Logo após reservar as nossas passagens para a Alcateia Sunstone, no sul, Fiona me mandou um vídeo. Ela estava usando um colar de pedra da lua caríssimo, e Bruce estava logo atrás dela, arrumando o cabelo dela com delicadeza. Aquele colar tinha um significado especial: era destinado apenas à Luna da alcateia.

No final do vídeo, Fiona me provocou, como sempre fazia:

— O colar da Luna e o amor do Alfa... os dois podem ser meus sempre que eu quiser.

A minha versão antiga teria mostrado a ela o quanto as garras de uma Luna podem ser afiadas. Mas agora, observando o Leo organizar com cuidado o seu pequeno arco e flecha, tive apenas um pensamento: que patético. Fechei o vídeo e confirmei o nosso voo para depois de amanhã.

Não demorou muito para o Bruce chegar em casa, trazendo uma torta quentinha de amora-da-lua. Leo e eu ficamos olhando para a torta, perplexos. Bruce costumava odiar o quanto ela era doce.
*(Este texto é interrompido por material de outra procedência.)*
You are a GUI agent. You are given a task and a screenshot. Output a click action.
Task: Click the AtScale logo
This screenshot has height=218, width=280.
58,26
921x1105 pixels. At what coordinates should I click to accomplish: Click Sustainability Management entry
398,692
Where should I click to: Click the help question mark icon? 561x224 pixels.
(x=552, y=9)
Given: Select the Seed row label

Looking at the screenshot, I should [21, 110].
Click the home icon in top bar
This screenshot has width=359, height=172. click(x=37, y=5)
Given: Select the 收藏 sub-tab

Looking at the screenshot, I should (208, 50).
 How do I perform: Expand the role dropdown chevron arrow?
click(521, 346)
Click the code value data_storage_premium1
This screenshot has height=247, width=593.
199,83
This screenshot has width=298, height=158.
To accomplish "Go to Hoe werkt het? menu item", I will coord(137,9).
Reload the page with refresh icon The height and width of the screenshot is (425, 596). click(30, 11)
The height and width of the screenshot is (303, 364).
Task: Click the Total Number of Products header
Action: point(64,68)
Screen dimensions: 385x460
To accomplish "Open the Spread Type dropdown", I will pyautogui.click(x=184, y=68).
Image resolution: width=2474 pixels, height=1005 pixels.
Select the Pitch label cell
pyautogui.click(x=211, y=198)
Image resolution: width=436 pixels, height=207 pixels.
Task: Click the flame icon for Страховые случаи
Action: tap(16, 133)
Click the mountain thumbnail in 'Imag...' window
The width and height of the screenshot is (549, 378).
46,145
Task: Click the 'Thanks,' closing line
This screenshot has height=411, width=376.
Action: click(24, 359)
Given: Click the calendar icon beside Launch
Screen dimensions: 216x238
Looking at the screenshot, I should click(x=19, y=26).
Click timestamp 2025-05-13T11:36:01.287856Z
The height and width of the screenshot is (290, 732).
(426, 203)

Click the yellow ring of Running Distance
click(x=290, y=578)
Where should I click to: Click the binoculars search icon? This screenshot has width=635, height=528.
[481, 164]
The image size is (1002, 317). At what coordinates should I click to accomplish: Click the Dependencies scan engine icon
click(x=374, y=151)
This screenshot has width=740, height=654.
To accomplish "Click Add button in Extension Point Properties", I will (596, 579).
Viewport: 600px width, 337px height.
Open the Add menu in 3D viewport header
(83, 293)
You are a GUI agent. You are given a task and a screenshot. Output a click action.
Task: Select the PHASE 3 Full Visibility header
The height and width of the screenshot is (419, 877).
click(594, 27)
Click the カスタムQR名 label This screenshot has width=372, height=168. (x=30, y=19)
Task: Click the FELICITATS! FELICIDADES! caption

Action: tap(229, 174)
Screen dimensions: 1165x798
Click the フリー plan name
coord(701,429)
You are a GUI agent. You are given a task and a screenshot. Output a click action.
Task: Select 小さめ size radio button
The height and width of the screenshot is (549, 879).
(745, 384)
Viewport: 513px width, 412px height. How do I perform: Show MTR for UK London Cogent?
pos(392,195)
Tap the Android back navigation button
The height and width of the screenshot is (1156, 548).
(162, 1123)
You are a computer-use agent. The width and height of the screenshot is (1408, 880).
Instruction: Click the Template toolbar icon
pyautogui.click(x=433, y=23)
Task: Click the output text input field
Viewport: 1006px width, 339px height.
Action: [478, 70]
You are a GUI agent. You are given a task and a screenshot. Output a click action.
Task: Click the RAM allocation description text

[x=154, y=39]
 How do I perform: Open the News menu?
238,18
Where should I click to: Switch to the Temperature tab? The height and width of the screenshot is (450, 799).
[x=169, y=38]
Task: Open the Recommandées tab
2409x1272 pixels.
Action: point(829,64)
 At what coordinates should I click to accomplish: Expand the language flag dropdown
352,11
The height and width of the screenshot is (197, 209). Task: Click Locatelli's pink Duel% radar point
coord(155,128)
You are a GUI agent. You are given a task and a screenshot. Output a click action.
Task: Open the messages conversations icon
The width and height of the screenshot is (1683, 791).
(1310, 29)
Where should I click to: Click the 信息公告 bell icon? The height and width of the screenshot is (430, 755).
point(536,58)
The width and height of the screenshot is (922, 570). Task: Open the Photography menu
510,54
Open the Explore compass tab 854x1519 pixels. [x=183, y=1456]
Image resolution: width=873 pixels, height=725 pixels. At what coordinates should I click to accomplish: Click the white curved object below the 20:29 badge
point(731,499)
Por causa disso, embora o Leo tivesse herdado a minha obsessão por amoras-da-lua, ele sempre escolhia as comidas favoritas do Bruce para o seu próprio aniversário. Por que ele traria uma para casa agora?

Leo e eu trocamos um olhar de descrença.

Bruce entrou devagar. Quando viu as malas abertas, a expressão dele mudou.

— O Tony estava chorando muito, então fiquei um pouco mais. No caminho de volta, lembrei que vocês dois adoram torta de amora-da-lua e comprei uma. — Disse ele olhando para a bagagem.

— O que é tudo isso? Vocês vão viajar?

Balancei a cabeça negativamente e depois assenti.

— Algo do tipo.

Faltando apenas dois dias para a lua cheia, eu não queria nenhuma surpresa.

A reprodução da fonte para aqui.